--- Provided data ---

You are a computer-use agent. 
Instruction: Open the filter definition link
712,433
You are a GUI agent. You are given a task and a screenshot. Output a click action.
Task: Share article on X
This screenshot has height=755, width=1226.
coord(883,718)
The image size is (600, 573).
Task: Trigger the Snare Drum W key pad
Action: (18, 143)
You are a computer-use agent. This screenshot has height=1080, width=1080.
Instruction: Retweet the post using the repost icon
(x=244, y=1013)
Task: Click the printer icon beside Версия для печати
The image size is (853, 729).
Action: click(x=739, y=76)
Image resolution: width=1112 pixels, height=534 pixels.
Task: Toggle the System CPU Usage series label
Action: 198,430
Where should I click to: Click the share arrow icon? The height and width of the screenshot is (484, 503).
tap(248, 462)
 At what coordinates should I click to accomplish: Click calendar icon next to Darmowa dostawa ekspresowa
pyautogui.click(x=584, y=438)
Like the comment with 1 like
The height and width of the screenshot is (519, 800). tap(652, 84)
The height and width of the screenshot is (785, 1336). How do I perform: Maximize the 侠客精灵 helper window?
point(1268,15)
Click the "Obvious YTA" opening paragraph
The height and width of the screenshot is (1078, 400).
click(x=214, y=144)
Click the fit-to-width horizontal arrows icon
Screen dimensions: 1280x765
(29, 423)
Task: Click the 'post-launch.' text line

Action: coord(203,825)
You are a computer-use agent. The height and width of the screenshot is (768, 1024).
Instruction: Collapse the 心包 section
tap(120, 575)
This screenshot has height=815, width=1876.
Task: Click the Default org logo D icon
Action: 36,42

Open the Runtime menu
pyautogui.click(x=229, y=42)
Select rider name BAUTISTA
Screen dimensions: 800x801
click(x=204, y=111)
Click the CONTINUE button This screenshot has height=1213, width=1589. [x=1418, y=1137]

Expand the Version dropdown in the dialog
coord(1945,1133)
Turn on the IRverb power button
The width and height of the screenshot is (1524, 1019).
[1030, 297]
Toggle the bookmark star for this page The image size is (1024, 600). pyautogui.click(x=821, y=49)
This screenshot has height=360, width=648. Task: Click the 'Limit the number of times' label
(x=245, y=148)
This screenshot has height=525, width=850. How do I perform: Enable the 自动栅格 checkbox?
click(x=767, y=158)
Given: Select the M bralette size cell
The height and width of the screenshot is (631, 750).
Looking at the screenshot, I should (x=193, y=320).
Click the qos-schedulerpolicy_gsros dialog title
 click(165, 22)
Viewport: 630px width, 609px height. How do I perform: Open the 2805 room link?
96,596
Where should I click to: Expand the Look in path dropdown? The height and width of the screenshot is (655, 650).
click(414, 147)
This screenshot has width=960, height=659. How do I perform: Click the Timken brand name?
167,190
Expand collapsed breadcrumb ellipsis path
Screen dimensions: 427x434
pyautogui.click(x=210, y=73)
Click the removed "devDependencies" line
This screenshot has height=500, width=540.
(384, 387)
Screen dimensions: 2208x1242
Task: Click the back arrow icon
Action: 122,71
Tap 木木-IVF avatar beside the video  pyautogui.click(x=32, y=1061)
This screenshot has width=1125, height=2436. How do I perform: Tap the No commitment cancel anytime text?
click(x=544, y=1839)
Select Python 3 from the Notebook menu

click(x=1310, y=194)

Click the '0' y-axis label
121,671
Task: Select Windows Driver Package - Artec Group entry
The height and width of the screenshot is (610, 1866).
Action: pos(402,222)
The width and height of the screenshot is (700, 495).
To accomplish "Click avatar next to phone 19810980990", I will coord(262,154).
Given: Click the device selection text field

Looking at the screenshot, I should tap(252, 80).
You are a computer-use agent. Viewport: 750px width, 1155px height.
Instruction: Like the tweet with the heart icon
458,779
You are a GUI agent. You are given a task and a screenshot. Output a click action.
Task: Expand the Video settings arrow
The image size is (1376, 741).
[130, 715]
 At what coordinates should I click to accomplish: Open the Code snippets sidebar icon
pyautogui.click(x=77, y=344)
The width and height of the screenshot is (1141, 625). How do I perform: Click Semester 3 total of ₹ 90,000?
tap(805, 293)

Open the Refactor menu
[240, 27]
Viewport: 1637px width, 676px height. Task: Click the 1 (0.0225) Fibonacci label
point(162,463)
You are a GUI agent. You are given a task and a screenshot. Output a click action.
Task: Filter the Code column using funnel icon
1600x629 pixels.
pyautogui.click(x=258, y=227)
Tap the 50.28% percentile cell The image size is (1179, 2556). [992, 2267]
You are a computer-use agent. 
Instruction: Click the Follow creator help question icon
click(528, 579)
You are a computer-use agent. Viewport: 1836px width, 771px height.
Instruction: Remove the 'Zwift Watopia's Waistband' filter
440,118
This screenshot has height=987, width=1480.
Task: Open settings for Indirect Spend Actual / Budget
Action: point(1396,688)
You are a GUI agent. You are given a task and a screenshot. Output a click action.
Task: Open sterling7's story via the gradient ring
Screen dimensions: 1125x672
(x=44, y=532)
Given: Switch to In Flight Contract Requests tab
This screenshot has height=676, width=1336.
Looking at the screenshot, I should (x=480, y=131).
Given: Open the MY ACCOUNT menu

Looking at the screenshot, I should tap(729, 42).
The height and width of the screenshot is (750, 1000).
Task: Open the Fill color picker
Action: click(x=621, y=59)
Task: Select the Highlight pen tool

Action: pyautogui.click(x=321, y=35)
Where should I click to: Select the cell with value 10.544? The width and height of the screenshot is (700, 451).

---

What to work on
What you return must match the records exactly, down to the last line.

Exercise response
You are a computer-use agent. 
Instruction: Open the filter definition link
712,433
You are a GUI agent. You are given a task and a screenshot. Output a click action.
Task: Share article on X
This screenshot has height=755, width=1226.
coord(883,718)
The image size is (600, 573).
Task: Trigger the Snare Drum W key pad
Action: (18, 143)
You are a computer-use agent. This screenshot has height=1080, width=1080.
Instruction: Retweet the post using the repost icon
(x=244, y=1013)
Task: Click the printer icon beside Версия для печати
The image size is (853, 729).
Action: click(x=739, y=76)
Image resolution: width=1112 pixels, height=534 pixels.
Task: Toggle the System CPU Usage series label
Action: 198,430
Where should I click to: Click the share arrow icon? The height and width of the screenshot is (484, 503).
tap(248, 462)
 At what coordinates should I click to accomplish: Click calendar icon next to Darmowa dostawa ekspresowa
pyautogui.click(x=584, y=438)
Like the comment with 1 like
The height and width of the screenshot is (519, 800). tap(652, 84)
The height and width of the screenshot is (785, 1336). How do I perform: Maximize the 侠客精灵 helper window?
point(1268,15)
Click the "Obvious YTA" opening paragraph
The height and width of the screenshot is (1078, 400).
click(x=214, y=144)
Click the fit-to-width horizontal arrows icon
Screen dimensions: 1280x765
(29, 423)
Task: Click the 'post-launch.' text line

Action: coord(203,825)
You are a computer-use agent. The height and width of the screenshot is (768, 1024).
Instruction: Collapse the 心包 section
tap(120, 575)
This screenshot has height=815, width=1876.
Task: Click the Default org logo D icon
Action: 36,42

Open the Runtime menu
pyautogui.click(x=229, y=42)
Select rider name BAUTISTA
Screen dimensions: 800x801
click(x=204, y=111)
Click the CONTINUE button This screenshot has height=1213, width=1589. [x=1418, y=1137]

Expand the Version dropdown in the dialog
coord(1945,1133)
Turn on the IRverb power button
The width and height of the screenshot is (1524, 1019).
[1030, 297]
Toggle the bookmark star for this page The image size is (1024, 600). pyautogui.click(x=821, y=49)
This screenshot has height=360, width=648. Task: Click the 'Limit the number of times' label
(x=245, y=148)
This screenshot has height=525, width=850. How do I perform: Enable the 自动栅格 checkbox?
click(x=767, y=158)
Given: Select the M bralette size cell
The height and width of the screenshot is (631, 750).
Looking at the screenshot, I should (x=193, y=320).
Click the qos-schedulerpolicy_gsros dialog title
 click(165, 22)
Viewport: 630px width, 609px height. How do I perform: Open the 2805 room link?
96,596
Where should I click to: Expand the Look in path dropdown? The height and width of the screenshot is (655, 650).
click(414, 147)
This screenshot has width=960, height=659. How do I perform: Click the Timken brand name?
167,190
Expand collapsed breadcrumb ellipsis path
Screen dimensions: 427x434
pyautogui.click(x=210, y=73)
Click the removed "devDependencies" line
This screenshot has height=500, width=540.
(384, 387)
Screen dimensions: 2208x1242
Task: Click the back arrow icon
Action: 122,71
Tap 木木-IVF avatar beside the video  pyautogui.click(x=32, y=1061)
This screenshot has width=1125, height=2436. How do I perform: Tap the No commitment cancel anytime text?
click(x=544, y=1839)
Select Python 3 from the Notebook menu

click(x=1310, y=194)

Click the '0' y-axis label
121,671
Task: Select Windows Driver Package - Artec Group entry
The height and width of the screenshot is (610, 1866).
Action: pos(402,222)
The width and height of the screenshot is (700, 495).
To accomplish "Click avatar next to phone 19810980990", I will coord(262,154).
Given: Click the device selection text field

Looking at the screenshot, I should tap(252, 80).
You are a computer-use agent. Viewport: 750px width, 1155px height.
Instruction: Like the tweet with the heart icon
458,779
You are a GUI agent. You are given a task and a screenshot. Output a click action.
Task: Expand the Video settings arrow
The image size is (1376, 741).
[130, 715]
 At what coordinates should I click to accomplish: Open the Code snippets sidebar icon
pyautogui.click(x=77, y=344)
The width and height of the screenshot is (1141, 625). How do I perform: Click Semester 3 total of ₹ 90,000?
tap(805, 293)

Open the Refactor menu
[240, 27]
Viewport: 1637px width, 676px height. Task: Click the 1 (0.0225) Fibonacci label
point(162,463)
You are a GUI agent. You are given a task and a screenshot. Output a click action.
Task: Filter the Code column using funnel icon
1600x629 pixels.
pyautogui.click(x=258, y=227)
Tap the 50.28% percentile cell The image size is (1179, 2556). [992, 2267]
You are a computer-use agent. 
Instruction: Click the Follow creator help question icon
click(528, 579)
You are a computer-use agent. Viewport: 1836px width, 771px height.
Instruction: Remove the 'Zwift Watopia's Waistband' filter
440,118
This screenshot has height=987, width=1480.
Task: Open settings for Indirect Spend Actual / Budget
Action: point(1396,688)
You are a GUI agent. You are given a task and a screenshot. Output a click action.
Task: Open sterling7's story via the gradient ring
Screen dimensions: 1125x672
(x=44, y=532)
Given: Switch to In Flight Contract Requests tab
This screenshot has height=676, width=1336.
Looking at the screenshot, I should (x=480, y=131).
Given: Open the MY ACCOUNT menu

Looking at the screenshot, I should tap(729, 42).
The height and width of the screenshot is (750, 1000).
Task: Open the Fill color picker
Action: click(x=621, y=59)
Task: Select the Highlight pen tool

Action: pyautogui.click(x=321, y=35)
Where should I click to: Select the cell with value 10.544? The width and height of the screenshot is (700, 451).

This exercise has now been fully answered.